Para Virgilio Almeida, professor do Departamento de Ciências da Computação da Universidade Federal de Minas Gerais (UFMG), que também participará do evento promovido pelo IEA no dia 21, o seminário ocorre na hora certa, em sintonia com discussões que tomam contam de uma série de instituições de ensino superior ao redor do globo. “Se, por um lado, a ferramenta de IA pode trazer preocupações referentes a avaliações de alunos, ela pode também ser útil tanto no processo de aprendizado quanto de ensino. E pode ser uma boa assistente nas tarefas mais administrativas de pesquisa”, declara Almeida. “O importante é começar a definir regras e políticas para o uso do ChatGPT no ambiente acadêmico.”
Naomar de Almeida Filho, titular da Cátedra Alfredo Bosi de Educação Básica do IEA e professor do Instituto de Saúde Coletiva da Universidade Federal da Bahia (UFBA) – outro participante do evento -, chama a atenção para o impacto da chegada do ChatGPT na sala de aula tradicional. Para o acadêmico, é importante questionar as transformações que a nova ferramenta pode causar em modelos assentados no que chama de “processos anacrônicos de avaliação”.
“Na minha opinião, essa tecnologia vai simplesmente desafiar o velho modelo, obrigando a escola a enfrentar um dilema: assimilar ou interditar. E nem sou otimista”, reflete Almeida Filho. “Todas as ferramentas digitais para a metapresencialidade, equivocadamente chamada de EaD, e a imersão pedagógica mediada por tecnologias já estão disponíveis há mais de uma década. Nem por isso se verifica uma apropriação criativa mais generalizada no campo da educação em geral, menos ainda na educação superior. Infelizmente, acredito que nossos sistemas escolares adotarão restrições normativas e procedimentos regulatórios que se tornarão obstáculos ao uso pleno, criativo e crítico da IA na educação. Para que isso aconteça, será preciso desenvolver o que chamo de ‘competência tecnológica crítica’”.
Com tantas incertezas, os debates do dia 21 têm a pretensão de contribuir para a elaboração de um documento que ofereça diretrizes para a USP lidar com o ChatGPT, explica Arbix. A ideia é apresentar referências à comunidade acadêmica e padronizar a relação com a nova tecnologia, evitando que seu uso ou proibição – que o professor considera um equívoco – aconteça de forma individual.

- **Informações extraídas**
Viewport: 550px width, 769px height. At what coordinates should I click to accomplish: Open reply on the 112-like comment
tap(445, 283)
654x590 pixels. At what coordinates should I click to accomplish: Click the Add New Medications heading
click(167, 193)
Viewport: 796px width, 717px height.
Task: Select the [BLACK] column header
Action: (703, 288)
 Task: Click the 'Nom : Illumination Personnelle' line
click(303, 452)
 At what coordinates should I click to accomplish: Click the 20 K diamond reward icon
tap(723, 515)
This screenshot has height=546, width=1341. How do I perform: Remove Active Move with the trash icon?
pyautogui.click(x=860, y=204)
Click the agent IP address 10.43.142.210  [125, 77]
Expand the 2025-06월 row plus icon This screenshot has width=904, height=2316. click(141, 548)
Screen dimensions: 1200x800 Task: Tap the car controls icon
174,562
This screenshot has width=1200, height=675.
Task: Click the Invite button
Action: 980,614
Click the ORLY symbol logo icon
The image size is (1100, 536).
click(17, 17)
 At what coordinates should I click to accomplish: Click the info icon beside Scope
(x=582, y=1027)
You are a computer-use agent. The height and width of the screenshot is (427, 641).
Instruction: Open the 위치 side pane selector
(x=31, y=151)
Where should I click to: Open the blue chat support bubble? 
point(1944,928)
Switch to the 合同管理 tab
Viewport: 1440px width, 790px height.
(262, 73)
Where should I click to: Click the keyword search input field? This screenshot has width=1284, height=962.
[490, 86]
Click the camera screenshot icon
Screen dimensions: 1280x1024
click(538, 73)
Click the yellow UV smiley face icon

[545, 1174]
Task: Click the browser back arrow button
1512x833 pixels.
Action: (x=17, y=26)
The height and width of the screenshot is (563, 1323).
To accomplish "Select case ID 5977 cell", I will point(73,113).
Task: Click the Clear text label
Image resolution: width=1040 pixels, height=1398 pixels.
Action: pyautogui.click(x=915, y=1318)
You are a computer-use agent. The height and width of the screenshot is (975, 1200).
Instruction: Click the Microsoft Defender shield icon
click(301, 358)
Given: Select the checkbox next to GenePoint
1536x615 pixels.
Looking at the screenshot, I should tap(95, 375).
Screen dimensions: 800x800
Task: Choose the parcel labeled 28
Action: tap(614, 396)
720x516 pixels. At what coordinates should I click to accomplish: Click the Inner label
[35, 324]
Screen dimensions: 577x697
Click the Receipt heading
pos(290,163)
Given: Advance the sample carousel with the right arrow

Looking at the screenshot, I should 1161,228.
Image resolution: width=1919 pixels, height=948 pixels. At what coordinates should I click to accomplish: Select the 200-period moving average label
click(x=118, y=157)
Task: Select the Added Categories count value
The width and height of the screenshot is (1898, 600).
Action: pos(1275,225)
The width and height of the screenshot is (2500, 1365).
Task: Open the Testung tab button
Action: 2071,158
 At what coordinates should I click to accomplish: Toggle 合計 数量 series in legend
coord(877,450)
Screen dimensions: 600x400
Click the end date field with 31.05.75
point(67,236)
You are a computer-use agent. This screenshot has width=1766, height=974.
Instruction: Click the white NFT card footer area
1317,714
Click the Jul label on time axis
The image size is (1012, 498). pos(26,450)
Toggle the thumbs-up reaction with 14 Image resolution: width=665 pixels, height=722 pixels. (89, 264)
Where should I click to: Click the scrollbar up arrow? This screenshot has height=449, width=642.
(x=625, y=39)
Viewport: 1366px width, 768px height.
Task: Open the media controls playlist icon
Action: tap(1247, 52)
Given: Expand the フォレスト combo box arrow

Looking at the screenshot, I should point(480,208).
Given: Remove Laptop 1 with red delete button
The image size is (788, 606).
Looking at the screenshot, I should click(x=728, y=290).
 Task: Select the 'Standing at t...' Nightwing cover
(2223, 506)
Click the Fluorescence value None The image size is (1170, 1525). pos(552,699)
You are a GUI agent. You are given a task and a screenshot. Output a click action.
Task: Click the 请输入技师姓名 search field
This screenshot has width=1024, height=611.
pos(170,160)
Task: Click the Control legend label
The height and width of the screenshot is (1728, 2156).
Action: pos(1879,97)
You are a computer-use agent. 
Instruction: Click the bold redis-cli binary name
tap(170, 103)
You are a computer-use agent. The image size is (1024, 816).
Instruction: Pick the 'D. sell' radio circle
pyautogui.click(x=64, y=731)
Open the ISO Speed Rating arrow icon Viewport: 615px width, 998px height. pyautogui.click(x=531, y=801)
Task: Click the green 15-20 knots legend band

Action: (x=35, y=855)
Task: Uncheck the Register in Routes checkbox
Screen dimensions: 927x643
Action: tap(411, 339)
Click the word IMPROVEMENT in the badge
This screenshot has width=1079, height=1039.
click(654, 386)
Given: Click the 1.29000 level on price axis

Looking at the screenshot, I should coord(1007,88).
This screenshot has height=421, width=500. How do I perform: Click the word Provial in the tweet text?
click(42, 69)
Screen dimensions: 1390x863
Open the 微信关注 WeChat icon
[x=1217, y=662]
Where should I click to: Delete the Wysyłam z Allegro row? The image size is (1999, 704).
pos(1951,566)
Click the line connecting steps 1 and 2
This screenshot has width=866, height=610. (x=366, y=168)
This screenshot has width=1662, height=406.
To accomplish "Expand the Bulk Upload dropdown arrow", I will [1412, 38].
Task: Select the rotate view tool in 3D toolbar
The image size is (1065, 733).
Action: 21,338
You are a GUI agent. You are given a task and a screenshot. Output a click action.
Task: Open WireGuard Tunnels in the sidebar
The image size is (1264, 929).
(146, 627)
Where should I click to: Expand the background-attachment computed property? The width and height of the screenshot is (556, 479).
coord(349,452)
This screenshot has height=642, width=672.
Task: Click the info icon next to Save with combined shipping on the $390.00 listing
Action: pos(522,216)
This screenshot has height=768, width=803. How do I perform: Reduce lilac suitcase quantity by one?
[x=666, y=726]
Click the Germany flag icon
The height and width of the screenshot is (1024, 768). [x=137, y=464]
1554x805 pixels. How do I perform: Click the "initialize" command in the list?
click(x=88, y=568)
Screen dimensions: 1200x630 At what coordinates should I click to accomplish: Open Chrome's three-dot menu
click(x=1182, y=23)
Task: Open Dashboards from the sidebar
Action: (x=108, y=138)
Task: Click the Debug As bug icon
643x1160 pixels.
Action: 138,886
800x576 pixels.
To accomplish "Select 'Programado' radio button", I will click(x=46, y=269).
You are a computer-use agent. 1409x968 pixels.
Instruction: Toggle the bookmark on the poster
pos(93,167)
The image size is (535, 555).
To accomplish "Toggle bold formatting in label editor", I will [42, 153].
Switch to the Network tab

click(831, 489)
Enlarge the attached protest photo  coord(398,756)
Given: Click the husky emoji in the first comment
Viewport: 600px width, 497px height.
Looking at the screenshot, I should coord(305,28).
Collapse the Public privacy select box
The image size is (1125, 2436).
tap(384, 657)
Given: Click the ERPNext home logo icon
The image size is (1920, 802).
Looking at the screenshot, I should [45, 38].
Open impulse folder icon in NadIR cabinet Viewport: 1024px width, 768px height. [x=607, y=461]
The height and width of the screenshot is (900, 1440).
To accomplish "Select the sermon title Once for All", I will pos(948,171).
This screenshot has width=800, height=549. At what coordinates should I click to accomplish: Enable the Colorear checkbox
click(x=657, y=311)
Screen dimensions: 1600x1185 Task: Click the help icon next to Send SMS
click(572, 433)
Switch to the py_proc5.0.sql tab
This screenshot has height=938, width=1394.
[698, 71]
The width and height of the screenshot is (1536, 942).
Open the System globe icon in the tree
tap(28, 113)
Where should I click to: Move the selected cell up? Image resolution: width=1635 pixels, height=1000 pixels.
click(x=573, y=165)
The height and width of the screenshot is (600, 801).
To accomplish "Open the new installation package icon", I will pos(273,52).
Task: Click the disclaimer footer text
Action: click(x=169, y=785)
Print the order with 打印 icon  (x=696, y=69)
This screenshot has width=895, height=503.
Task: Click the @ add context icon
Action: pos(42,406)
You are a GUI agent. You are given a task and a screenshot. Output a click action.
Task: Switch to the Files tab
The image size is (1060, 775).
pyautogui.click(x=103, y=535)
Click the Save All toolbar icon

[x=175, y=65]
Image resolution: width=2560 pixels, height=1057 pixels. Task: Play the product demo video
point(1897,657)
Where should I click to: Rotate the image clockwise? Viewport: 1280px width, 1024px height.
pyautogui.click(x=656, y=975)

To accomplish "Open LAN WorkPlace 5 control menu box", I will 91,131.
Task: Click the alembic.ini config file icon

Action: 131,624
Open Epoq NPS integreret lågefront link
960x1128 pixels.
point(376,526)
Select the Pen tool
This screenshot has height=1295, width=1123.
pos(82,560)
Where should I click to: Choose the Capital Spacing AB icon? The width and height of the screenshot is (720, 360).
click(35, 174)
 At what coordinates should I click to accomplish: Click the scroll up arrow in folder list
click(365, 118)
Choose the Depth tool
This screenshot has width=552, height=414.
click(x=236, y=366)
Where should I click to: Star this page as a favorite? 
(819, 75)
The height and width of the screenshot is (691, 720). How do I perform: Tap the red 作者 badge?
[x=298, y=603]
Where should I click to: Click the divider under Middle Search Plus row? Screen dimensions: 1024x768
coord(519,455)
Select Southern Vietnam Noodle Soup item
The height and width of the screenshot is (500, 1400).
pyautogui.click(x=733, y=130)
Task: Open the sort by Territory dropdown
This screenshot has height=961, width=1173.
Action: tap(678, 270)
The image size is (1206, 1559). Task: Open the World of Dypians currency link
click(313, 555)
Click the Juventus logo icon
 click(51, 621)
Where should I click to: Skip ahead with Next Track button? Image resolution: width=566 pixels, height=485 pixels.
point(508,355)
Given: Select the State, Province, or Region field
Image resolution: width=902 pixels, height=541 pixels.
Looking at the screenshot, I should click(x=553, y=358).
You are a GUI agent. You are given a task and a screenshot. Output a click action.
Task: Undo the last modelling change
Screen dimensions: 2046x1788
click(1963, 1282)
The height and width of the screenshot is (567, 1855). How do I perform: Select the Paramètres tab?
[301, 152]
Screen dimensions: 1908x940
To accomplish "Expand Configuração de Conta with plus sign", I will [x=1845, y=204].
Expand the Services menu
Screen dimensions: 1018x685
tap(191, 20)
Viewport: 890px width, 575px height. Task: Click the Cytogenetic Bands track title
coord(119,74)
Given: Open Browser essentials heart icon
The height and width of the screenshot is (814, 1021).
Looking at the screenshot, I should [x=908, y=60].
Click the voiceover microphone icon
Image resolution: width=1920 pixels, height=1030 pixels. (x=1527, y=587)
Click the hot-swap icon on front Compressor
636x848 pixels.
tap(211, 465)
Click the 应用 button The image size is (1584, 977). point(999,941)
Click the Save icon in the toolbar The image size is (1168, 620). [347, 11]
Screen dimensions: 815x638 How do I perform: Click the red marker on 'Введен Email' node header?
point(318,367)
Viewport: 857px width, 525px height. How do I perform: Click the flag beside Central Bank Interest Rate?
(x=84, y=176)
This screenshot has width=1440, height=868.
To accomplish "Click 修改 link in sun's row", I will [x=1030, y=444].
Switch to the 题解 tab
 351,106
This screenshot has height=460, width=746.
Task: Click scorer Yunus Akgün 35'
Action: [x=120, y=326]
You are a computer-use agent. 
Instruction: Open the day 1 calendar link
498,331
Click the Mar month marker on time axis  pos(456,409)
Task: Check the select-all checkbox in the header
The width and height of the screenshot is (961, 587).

- **Instruções das tarefas**
**1.** Responda às perguntas abaixo com base no texto sobre o ChatGPT no meio acadêmico.
(a) De qual departamento e de qual universidade Virgilio Almeida é professor?
(b) Segundo Almeida Filho, diante de que dilema a nova tecnologia vai colocar a escola?
(c) Para a elaboração de que documento os debates do dia 21 pretendem contribuir?
**2.** Dê prosseguimento ao texto sobre o ChatGPT no meio acadêmico a partir da última frase apresentada.
Os registros são um material independente, sem relação com o texto.

- **Resultados do exercício**
**1.**
(a) Do Departamento de Ciências da Computação da Universidade Federal de Minas Gerais (UFMG).
(b) Assimilar ou interditar.
(c) De um documento que ofereça diretrizes para a USP lidar com o ChatGPT.

**2.**
“Nossa ideia é explicar os potenciais e limitações, cumprir nosso papel de educador”, afirma o docente. “Nossa preocupação é fazer a integração da tecnologia ao sistema de ensino, fazer a aprendizagem trabalhar junto à tecnologia, como forma de aumentar nossas capacidades. É humano mais máquina, não é o robô no lugar do trabalhador. É o robô trabalhando junto, aumento do rigor, resolvendo problemas, melhorando a segurança.”
Conforme relata Arbix, a ansiedade com a chegada de uma nova tecnologia não é novidade na história da educação e até mesmo o livro foi alvo de ataques quando da popularização da imprensa. “Nos séculos 16 e 17 várias universidades condenaram o uso do livro, dizendo que ele colocava nas mãos de pessoas não treinadas um conhecimento que poderia ser perigoso”, conta o docente. “Lembre-se também das máquinas de calcular, do laptop, do smartphone. Você não vai colocar o gênio de volta na lâmpada, ele já escapou. Você não pode deletar a tecnologia. Temos que aproveitar a oportunidade para repensar. Muita coisa pode mudar.”
Além de apresentar para o público o que é o ChatGPT, o evento que acontece no dia 21, das 9 às 17 horas (a programação completa e a lista de participantes podem ser vistas neste link) trará discussões sobre as possibilidades da nova ferramenta no ambiente universitário e as perspectivas de seu uso na educação em geral. A transmissão, ao vivo e sem necessidade de inscrição, será pelo site do IEA.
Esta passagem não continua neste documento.